To the Editor:--Muravchick and Smith described Parkinsonian signs in a patient after general anesthesia. [1]Of interest, bupivacaine was used, both for intercostal blockade as well as for wound infiltration in a total dose of 225 mg (45 ml of 0.5%). This is the maximum dose that can be used. [2]Indeed, Wood [3]considers 2 mg/kg the highest safe limit, which, in the reported case (80 kg), would have been 160 mg bupivacaine. The rate of injection and rapidity with which blood concentrations of bupivacaine are achieved can alter its toxicity signs. The use of epinephrine could have delayed the absorption of bupivacaine so that a toxic concentration would have been reached only at the end of the procedure. Furthermore, hypercarbia at the conclusion of the case (due to incomplete reversal) would have reduced the central nervous system toxicity/convulsive threshold to bupivacaine. [2]The signs noticed in this case, i.e., dystonic movement and prolonged emergence from anesthesia, thus might have been related to a high blood concentration of bupivacaine. It was unfortunate that the blood bupivacaine concentration was not measured.

M. A. Y. Elias, F.R.C.A., Pain Medicine and Rehabilitation at Hermann, The University Center for Pain Medicine and Rehabilitation at Hermann, 6410 Fannin, Suite 470, Houston, Texas 77030.

(Accepted for publication April 10, 1995.)

1.
Muravchick S, Smith DS: Parkinsonian symptoms during emergence from general anesthesia. ANESTHESIOLOGY 82:305-307, 1995.
2.
Strichartz GR, Covino BG: Local anesthetics, Anesthesia. Edited by Miller RD. New York, Churchill Livingstone, 1986, pp 437-470.
3.
Wood M: Local anesthetics, Drugs and Anesthesia: Pharmacology for the Anesthesiologists. Edited by Wood M, Wood AJJ. Baltimore, Williams & Wilkins, 1983, pp 341-371.

Exercise objective
Copy word for word the part of the letter on bupivacaine that begins at the words "M. A. Y. Elias, F.R.C.A., Pain" and stops after the words "ANESTHESIOLOGY 82:305-307, 1995.". The entries after this letter come from a separate source.

Material supplied
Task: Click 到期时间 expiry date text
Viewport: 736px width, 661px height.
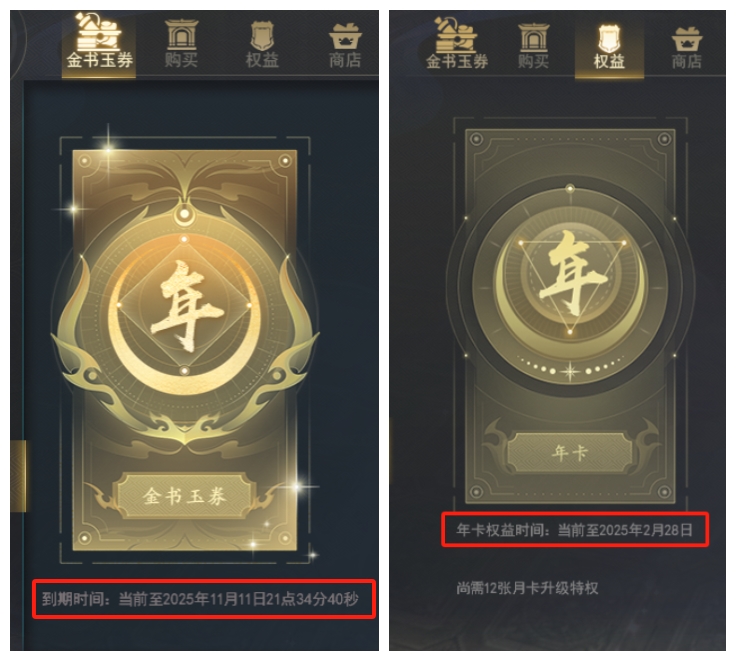Action: tap(200, 600)
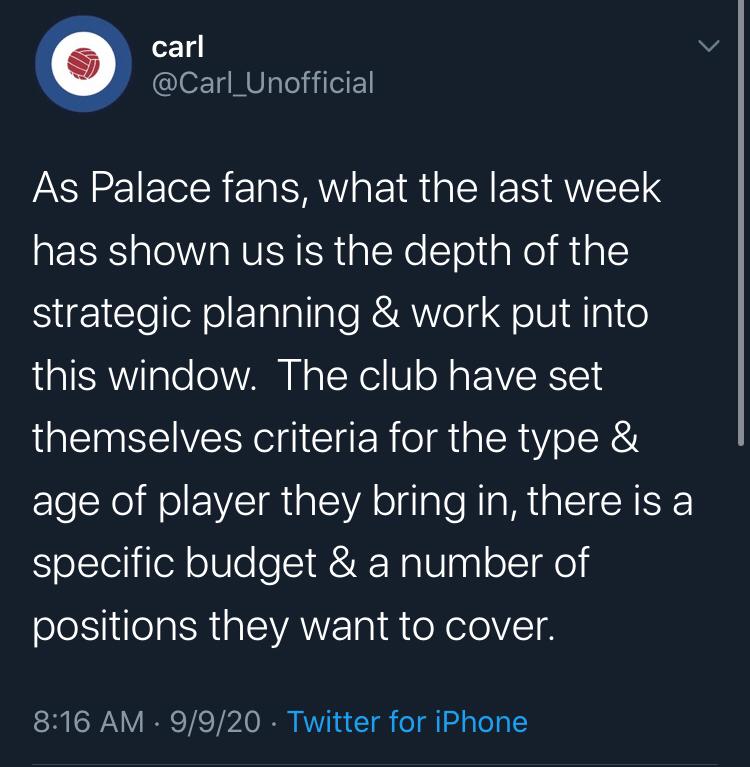Click the 8:16 AM timestamp
This screenshot has height=767, width=750.
click(88, 721)
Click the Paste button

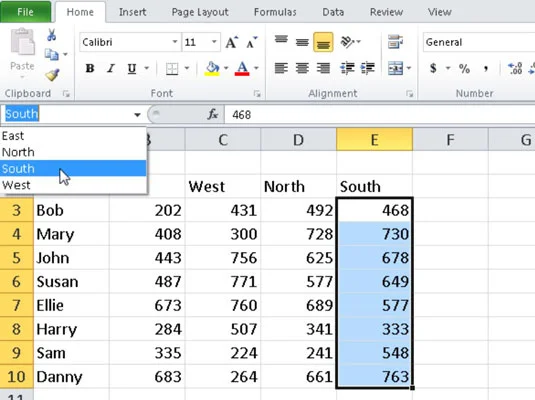22,54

Written solution
M. A. Y. Elias, F.R.C.A., Pain Medicine and Rehabilitation at Hermann, The University Center for Pain Medicine and Rehabilitation at Hermann, 6410 Fannin, Suite 470, Houston, Texas 77030.

(Accepted for publication April 10, 1995.)

1.
Muravchick S, Smith DS: Parkinsonian symptoms during emergence from general anesthesia. ANESTHESIOLOGY 82:305-307, 1995.